Artwork by James Wilson Morrice,  Riverside Promenade

J.W. Morrice
Riverside Promenade

black chalk on paper
signed lower right; F.R. Heaton estate stamp and an unfinished sketch (“Head of a Man”) on the reverse
6 x 10.75 ins ( 15.2 x 27.3 cms ) ( sheet )

Auction Estimate: $4,000.00$3,000.00 - $4,000.00

Price Realized $7,080.00
Sale date: September 24th 2020

Collection of F.R. Heaton
Collection of Gerald Moses, Toronto
Estate of Barbara Mercer, Toronto
Jerrold A. Morris, “100 Years of Canadian Drawings”, Methuen, 1980, reproduced page 53
This Morrice drawing is unique in his oeuvre; the closest example, a “Street Scene”, drawn in charcoal on laid paper, belongs to the Musée national des Beaux-Arts du Québec and is quite different: it is a city scene, while here we are on a country path high above a large river (the Seine?). In both cases, though, the artist has cut down and re-used an earlier drawing: here the back shows the head of a man, there a portion of a male nude.
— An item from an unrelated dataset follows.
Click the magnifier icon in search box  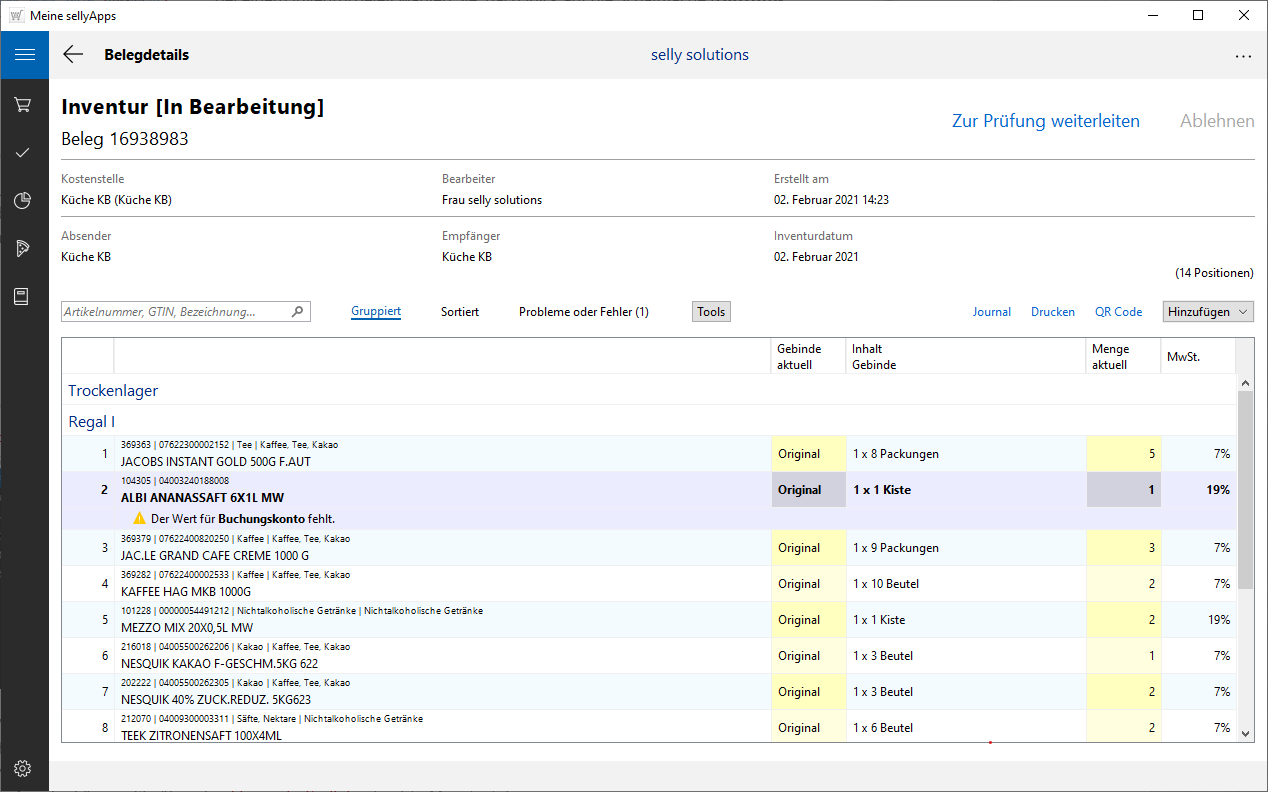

These old drawings could date from Morrice’s early months in Europe, but the rectos, which cannot be localized, are also more difficult to date. If the street scene is mirrored in a 1897 sketchbook, the present drawing has no counterpart.

We extend our thanks to Lucie Dorais, Canadian art historian and author of “J.W. Morrice” (National Gallery of Canada, 1985) for contributing the preceding paragraph.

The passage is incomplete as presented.